Work request: In the listing below, locate the line containing "This screenshot has width=978, height=526." and copy it and every line after it through the end, exactly as written, leaving out any pictures.

Data shown:
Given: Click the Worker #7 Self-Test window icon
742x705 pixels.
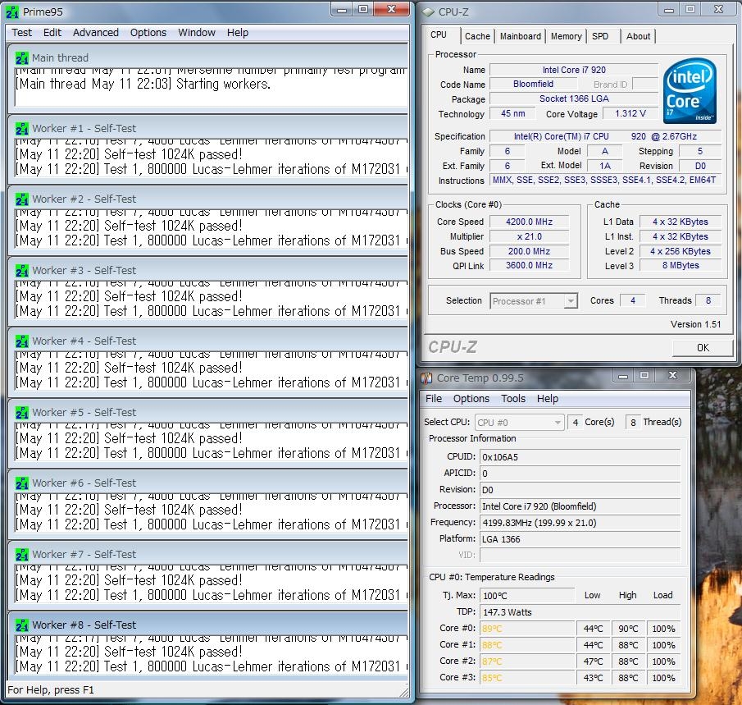Looking at the screenshot, I should (x=22, y=555).
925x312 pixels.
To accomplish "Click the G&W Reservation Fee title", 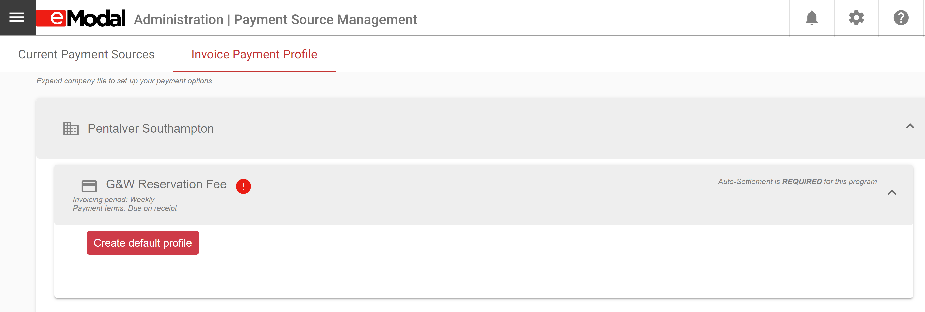I will (x=166, y=184).
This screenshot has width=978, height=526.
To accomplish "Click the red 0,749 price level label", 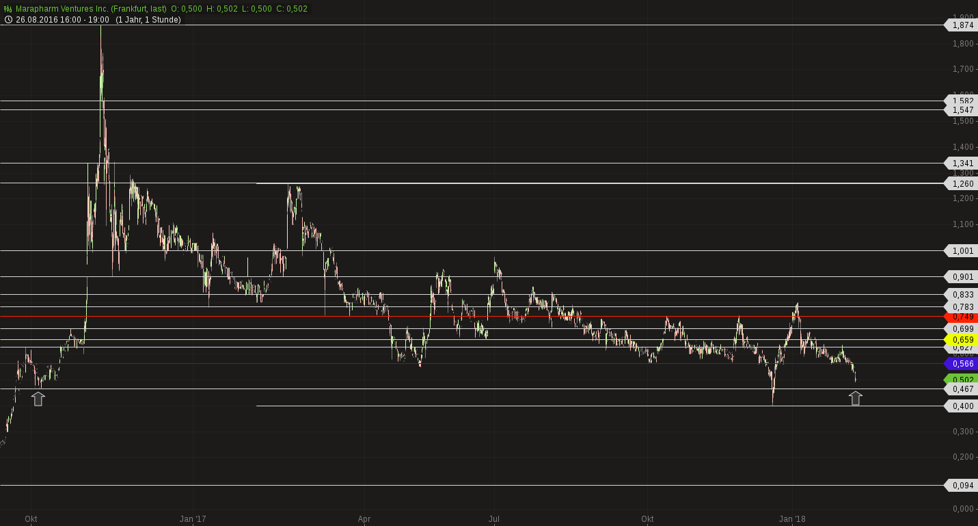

Your solution:
This screenshot has width=978, height=526.
To accomplish "Click the red 0,749 price level label", 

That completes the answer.